Is garbage detection a thing?

Sun Nov 29 22:20:29 UTC 2020

On Sunday, 29 November 2020 at 16:05:04 UTC, Mark wrote:
> Hi,
>
> can I ask you something in general? I don't know anyone whom I 
> could ask. I'm a hobbyist with no science degree or job in 
> computing, and also know no other programmers.
>
> I have no good understanding why "garbage collection" is a big 
> thing and why "garbage detection" is no thing (I think so).
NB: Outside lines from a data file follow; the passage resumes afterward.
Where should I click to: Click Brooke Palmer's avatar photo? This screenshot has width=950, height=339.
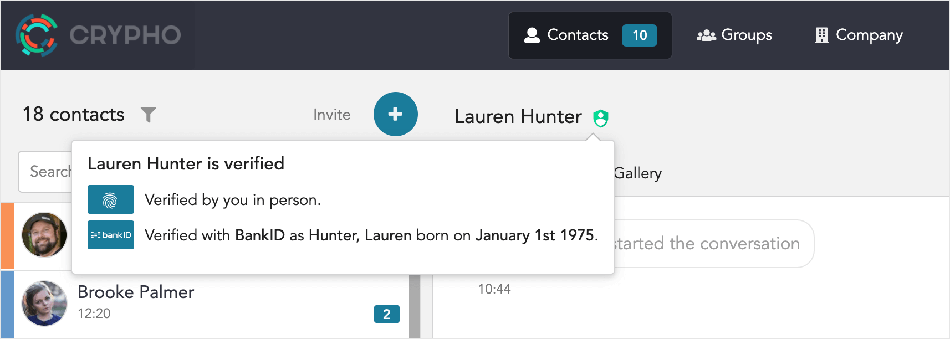coord(44,304)
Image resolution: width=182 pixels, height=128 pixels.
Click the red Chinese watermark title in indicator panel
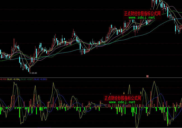[122, 98]
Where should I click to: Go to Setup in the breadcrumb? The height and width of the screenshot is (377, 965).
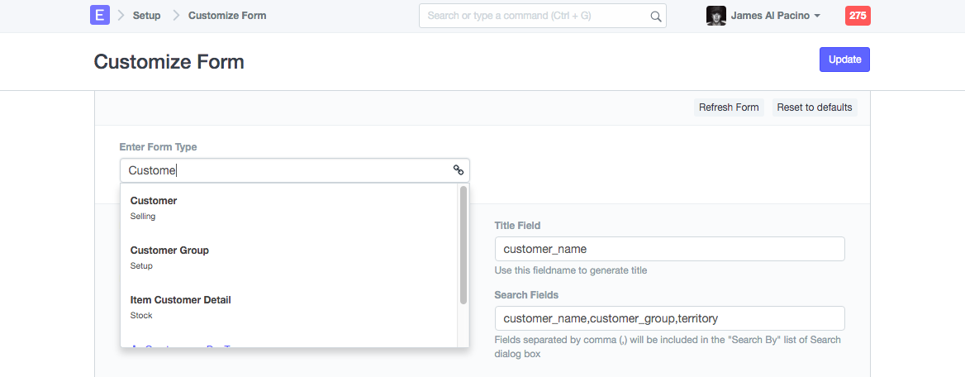(x=146, y=16)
In order to detect garbage, you need extensive run-time 
instrumentation, the difficulties of which you have indicated 
yourself. In addition comes that detection depends on 
circumstance, which is an argument against the debug/release 
strategy you proposed. There is no guarantee that you’ll find all 
problems in the debug build. Garbage collection also comes at a 
runtime cost, but strategies exist to minimise those, and in 
addition a GC enables valuable language features. One such 
strategy is to minimise allocations, which improves performance 
in any memory management scheme.

[...]
> What I don't understand is, when today there exist tools for 
> C++ (allocator APIs for debugging purposes, or 
> Address-Sanitizer or maybe also MPX) to just detect that your 
> program tried to use a memory address that was actually freed 
> and invalidated,
>
> why did Java and other languages not stop there but also made a 
> system that keeps every address alive as long as it is used?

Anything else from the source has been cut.